- `I don’t see the reason why the copper price should be lower'
- U.S. and Europe each seen growing 1.5% or more in 2016
Aurubis AG is giving hope for the copper market after three years of price declines.
Europe’s top copper smelter said it’s “cautiously optimistic” about demand there and in the U.S. in the second half of the year amid production cutbacks. Prices of the metal in London rose 3 percent last quarter, helped by output cuts at companies including Glencore Plc.
Copper fell for three straight years through 2015 as China, the world’s biggest user, posted its slowest economic growth in a generation. Some signs of stabilization in the U.S. and Europe are helping buoy demand prospects. Euro-area unemployment retreated in February to the lowest since 2011, and economic confidence rebounded last month. Reports last week showed resilient U.S. hiring and manufacturing.

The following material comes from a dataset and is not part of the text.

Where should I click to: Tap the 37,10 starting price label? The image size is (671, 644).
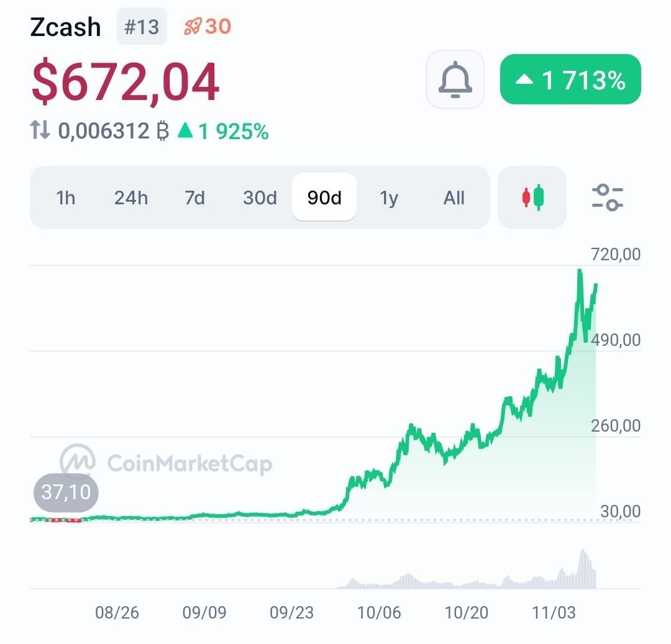[66, 492]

“I don’t see the reason why the copper price should be lower,” Stefan Boel, a member of Aurubis’s management board, said in interview in Santiago. “I am cautiously optimistic. I see a balanced market. There is much less production coming in. Consumption could be better but production is even worse.”
China grew 6.9 percent in 2015, the slowest in a quarter century, and will slip to 6.5 percent this year, based on the median of 59 estimates in a Bloomberg survey of economists. Boel said he “didn’t know what to think” about the outlook for copper demand in China.
Analysts surveyed by Bloomberg forecast 2016 growth in the U.S. at 2.1 percent, and at 1.5 percent in the euro area.